This year, 201 cases of the Zika virus have been reported in Texas, and it has the potential to spread, according to the Texas Department of State Health Services.
On Saturday, a panel of public officials and medical specialists called the people of Texas to action in the fight against further infection. The event was part of the Texas Tribune Festival.
Ann Barnes, an associate professor of internal medicine at Baylor College of Medicine, said she has noticed a rise in the presence of Zika at the clinic where she volunteers, Legacy Community Health. Legacy has helped contribute to the fight against Zika by actively seeking at-risk pregnant women.
“It’s our responsibility to talk patient to patient [about Zika prevention],” Barnes said. “Pregnant women have heard about Zika, but the use of insect repellent needs to be encouraged to supplement clinical support.”
Dr. John Hellerstedt, the commissioner of the Texas Department of State Health Services, said the best way to fight the Zika virus is to prevent it from spreading to humans through mosquito control.
“We have protections to create barriers against bites,” Hellerstedt said. “We should be doing these things before [the problem] gets here.”
Nicole Collier, a Texas state representative, and Martha Rac, a maternal-fetal specialist and OB/GYN at Baylor College of Medicine, agreed that the control of Zika is a preventative issue.
“We should be concerned,” Rac said. “If you look at the distribution of the pandemic as we know it, Texas has the mosquitoes and the climate and the international travel hub and the population. But we have great faith in the public health department to take action [before it becomes an issue].”

= = = = = = =

### REQUIRED TASKS
- A) From the Zika article, extract the stretch from "Ann Barnes, an" through "through mosquito control.".
- B) In the Zika article, what reason does Martha Rac give for saying "We should be concerned"? Answer in one to three sentences.

= = = = = = =

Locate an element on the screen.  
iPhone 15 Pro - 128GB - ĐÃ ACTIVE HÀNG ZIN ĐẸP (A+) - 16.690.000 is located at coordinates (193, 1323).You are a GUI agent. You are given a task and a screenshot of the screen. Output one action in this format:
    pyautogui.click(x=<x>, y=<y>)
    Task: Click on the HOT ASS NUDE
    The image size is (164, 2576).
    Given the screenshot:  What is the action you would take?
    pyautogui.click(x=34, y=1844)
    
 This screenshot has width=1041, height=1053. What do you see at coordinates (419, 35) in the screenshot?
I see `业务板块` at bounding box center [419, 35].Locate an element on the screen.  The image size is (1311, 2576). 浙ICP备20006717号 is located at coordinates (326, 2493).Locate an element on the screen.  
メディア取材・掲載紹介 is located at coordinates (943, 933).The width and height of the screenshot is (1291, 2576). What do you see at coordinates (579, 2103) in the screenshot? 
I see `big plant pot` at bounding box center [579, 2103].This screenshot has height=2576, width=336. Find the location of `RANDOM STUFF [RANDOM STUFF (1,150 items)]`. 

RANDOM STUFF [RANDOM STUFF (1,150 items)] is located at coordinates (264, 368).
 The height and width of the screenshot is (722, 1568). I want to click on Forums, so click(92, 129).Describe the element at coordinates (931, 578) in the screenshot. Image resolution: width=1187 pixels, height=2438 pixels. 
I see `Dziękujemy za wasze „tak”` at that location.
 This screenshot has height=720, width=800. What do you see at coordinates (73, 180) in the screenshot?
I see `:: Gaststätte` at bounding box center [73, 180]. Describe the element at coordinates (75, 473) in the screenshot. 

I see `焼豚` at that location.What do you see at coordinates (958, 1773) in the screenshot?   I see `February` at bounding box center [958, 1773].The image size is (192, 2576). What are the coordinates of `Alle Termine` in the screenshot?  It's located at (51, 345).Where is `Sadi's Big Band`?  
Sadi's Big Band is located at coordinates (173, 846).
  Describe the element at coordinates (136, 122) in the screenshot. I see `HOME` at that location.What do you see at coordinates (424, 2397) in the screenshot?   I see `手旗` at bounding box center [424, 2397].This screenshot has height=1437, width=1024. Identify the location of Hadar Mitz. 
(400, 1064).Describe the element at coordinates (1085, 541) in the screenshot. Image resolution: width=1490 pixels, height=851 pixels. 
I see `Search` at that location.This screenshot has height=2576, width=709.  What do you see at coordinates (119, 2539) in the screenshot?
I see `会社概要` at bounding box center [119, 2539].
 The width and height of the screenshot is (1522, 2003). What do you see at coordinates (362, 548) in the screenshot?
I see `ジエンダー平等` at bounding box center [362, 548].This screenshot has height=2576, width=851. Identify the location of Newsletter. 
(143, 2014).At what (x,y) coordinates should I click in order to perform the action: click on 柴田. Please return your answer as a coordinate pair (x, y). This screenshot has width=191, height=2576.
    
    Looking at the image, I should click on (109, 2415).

= = = = = = =

### EXERCISE RESPONSES
- A)
Ann Barnes, an associate professor of internal medicine at Baylor College of Medicine, said she has noticed a rise in the presence of Zika at the clinic where she volunteers, Legacy Community Health. Legacy has helped contribute to the fight against Zika by actively seeking at-risk pregnant women.
“It’s our responsibility to talk patient to patient [about Zika prevention],” Barnes said. “Pregnant women have heard about Zika, but the use of insect repellent needs to be encouraged to supplement clinical support.”
Dr. John Hellerstedt, the commissioner of the Texas Department of State Health Services, said the best way to fight the Zika virus is to prevent it from spreading to humans through mosquito control.

- B) Rac points to the distribution of the pandemic as it is known. Texas has the mosquitoes, the climate, the international travel hub and the population.